> **WORK TO BE COMPLETED**: Start the copy at the line containing "Identification of new" and run it through the last line of the records. Repeat each line exactly; omit pictures.

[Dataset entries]

◆ ◆ ◆

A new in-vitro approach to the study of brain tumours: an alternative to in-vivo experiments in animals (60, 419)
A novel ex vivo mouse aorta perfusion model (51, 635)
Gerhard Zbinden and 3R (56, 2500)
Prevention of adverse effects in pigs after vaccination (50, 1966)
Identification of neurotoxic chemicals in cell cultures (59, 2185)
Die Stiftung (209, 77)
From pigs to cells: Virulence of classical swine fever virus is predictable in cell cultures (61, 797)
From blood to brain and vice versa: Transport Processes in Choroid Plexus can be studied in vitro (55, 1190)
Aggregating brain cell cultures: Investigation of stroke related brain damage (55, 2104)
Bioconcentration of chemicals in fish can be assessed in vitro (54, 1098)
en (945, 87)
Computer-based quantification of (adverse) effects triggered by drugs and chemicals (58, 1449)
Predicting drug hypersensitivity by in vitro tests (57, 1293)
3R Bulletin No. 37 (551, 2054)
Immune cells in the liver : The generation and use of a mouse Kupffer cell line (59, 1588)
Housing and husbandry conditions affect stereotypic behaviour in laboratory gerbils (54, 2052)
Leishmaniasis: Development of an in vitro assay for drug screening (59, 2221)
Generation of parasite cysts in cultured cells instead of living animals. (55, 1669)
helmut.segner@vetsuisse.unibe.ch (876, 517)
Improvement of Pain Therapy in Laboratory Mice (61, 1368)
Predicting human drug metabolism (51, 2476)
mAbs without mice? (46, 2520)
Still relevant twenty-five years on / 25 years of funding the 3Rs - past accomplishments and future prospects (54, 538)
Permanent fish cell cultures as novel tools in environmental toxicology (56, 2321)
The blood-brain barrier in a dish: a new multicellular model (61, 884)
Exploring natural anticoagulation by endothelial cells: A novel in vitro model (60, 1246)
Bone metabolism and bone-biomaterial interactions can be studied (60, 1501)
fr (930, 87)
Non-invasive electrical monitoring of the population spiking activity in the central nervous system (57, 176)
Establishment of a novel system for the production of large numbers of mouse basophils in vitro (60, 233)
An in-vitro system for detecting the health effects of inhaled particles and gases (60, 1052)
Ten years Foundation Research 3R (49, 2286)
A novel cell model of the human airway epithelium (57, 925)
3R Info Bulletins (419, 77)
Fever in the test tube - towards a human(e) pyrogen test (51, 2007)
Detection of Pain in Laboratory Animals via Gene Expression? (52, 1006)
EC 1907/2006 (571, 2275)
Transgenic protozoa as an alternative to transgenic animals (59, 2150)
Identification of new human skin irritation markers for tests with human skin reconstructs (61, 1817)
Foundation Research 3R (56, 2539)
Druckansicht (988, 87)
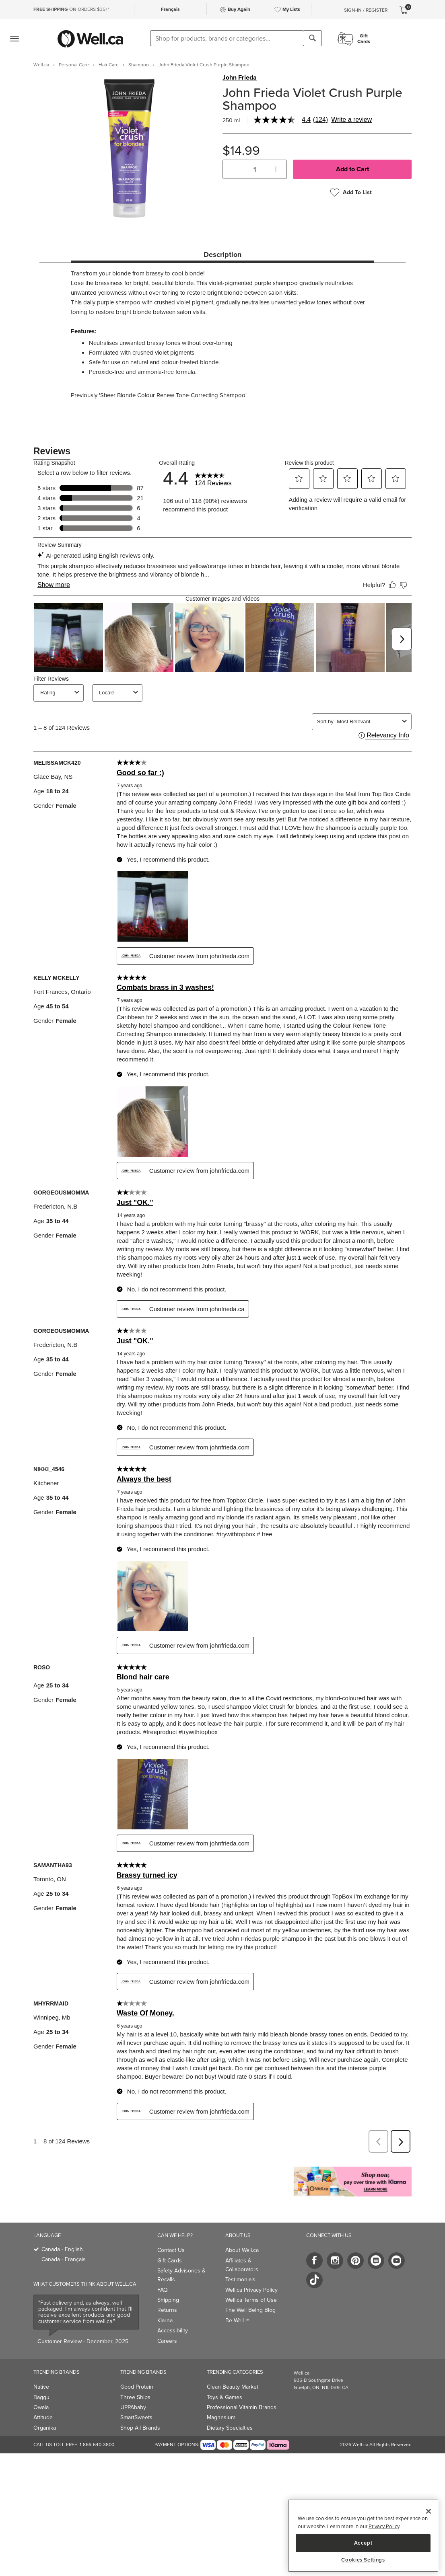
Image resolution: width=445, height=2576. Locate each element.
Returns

◆ ◆ ◆

> **ANSWER SECTION**:
Identification of new human skin irritation markers for tests with human skin reconstructs (61, 1817)
Foundation Research 3R (56, 2539)
Druckansicht (988, 87)
Image resolution: width=445, height=2576. Locate each element.
Returns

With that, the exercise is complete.